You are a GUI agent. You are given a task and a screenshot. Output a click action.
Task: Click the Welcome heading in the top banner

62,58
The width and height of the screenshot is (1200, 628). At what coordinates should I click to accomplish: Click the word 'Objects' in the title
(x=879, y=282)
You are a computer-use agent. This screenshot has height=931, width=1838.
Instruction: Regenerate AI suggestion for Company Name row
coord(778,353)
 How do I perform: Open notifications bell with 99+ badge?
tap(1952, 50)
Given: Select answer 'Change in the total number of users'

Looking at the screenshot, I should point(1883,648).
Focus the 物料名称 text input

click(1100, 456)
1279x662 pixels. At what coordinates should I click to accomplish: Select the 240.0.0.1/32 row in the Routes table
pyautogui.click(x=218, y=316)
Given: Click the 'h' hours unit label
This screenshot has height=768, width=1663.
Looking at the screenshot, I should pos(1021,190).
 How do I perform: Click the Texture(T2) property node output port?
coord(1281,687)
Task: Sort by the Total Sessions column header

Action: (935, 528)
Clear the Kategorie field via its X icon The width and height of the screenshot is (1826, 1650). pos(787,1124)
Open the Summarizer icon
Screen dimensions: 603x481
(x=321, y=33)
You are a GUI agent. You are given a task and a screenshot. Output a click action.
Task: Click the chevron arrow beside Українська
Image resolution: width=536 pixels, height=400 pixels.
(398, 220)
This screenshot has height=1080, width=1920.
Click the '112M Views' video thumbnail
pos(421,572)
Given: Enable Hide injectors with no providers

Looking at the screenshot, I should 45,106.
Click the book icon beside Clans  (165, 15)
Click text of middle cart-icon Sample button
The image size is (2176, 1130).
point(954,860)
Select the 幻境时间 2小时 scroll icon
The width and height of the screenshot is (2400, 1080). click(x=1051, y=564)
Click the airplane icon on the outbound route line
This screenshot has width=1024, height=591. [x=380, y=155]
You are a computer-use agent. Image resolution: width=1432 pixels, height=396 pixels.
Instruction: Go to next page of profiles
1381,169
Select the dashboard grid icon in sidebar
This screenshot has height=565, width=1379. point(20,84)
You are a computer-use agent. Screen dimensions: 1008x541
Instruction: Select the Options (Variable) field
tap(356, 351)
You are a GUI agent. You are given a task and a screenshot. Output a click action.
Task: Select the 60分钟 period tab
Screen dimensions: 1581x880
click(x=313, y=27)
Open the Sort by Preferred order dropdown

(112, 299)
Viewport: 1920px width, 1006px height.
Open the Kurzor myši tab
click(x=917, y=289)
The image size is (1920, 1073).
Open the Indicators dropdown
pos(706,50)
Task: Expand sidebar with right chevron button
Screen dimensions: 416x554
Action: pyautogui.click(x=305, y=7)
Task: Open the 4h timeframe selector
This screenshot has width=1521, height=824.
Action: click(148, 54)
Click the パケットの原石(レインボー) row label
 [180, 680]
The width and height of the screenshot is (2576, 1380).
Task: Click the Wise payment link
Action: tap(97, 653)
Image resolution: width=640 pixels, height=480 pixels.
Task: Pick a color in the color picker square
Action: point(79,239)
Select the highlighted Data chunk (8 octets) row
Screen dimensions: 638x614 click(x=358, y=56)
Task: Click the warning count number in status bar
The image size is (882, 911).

- WHAT IS EXPECTED
Can you reproduce exactly the lines of the entries that begin with the one containing "Given: Click the 'h' hours unit label" and end with the one containing "This screenshot has width=1024, height=591.", both included?

- TASK RESPONSE
Given: Click the 'h' hours unit label
This screenshot has height=768, width=1663.
Looking at the screenshot, I should pos(1021,190).
 How do I perform: Click the Texture(T2) property node output port?
coord(1281,687)
Task: Sort by the Total Sessions column header

Action: (935, 528)
Clear the Kategorie field via its X icon The width and height of the screenshot is (1826, 1650). pos(787,1124)
Open the Summarizer icon
Screen dimensions: 603x481
(x=321, y=33)
You are a GUI agent. You are given a task and a screenshot. Output a click action.
Task: Click the chevron arrow beside Українська
Image resolution: width=536 pixels, height=400 pixels.
(398, 220)
This screenshot has height=1080, width=1920.
Click the '112M Views' video thumbnail
pos(421,572)
Given: Enable Hide injectors with no providers

Looking at the screenshot, I should 45,106.
Click the book icon beside Clans  (165, 15)
Click text of middle cart-icon Sample button
The image size is (2176, 1130).
point(954,860)
Select the 幻境时间 2小时 scroll icon
The width and height of the screenshot is (2400, 1080). click(x=1051, y=564)
Click the airplane icon on the outbound route line
This screenshot has width=1024, height=591. [x=380, y=155]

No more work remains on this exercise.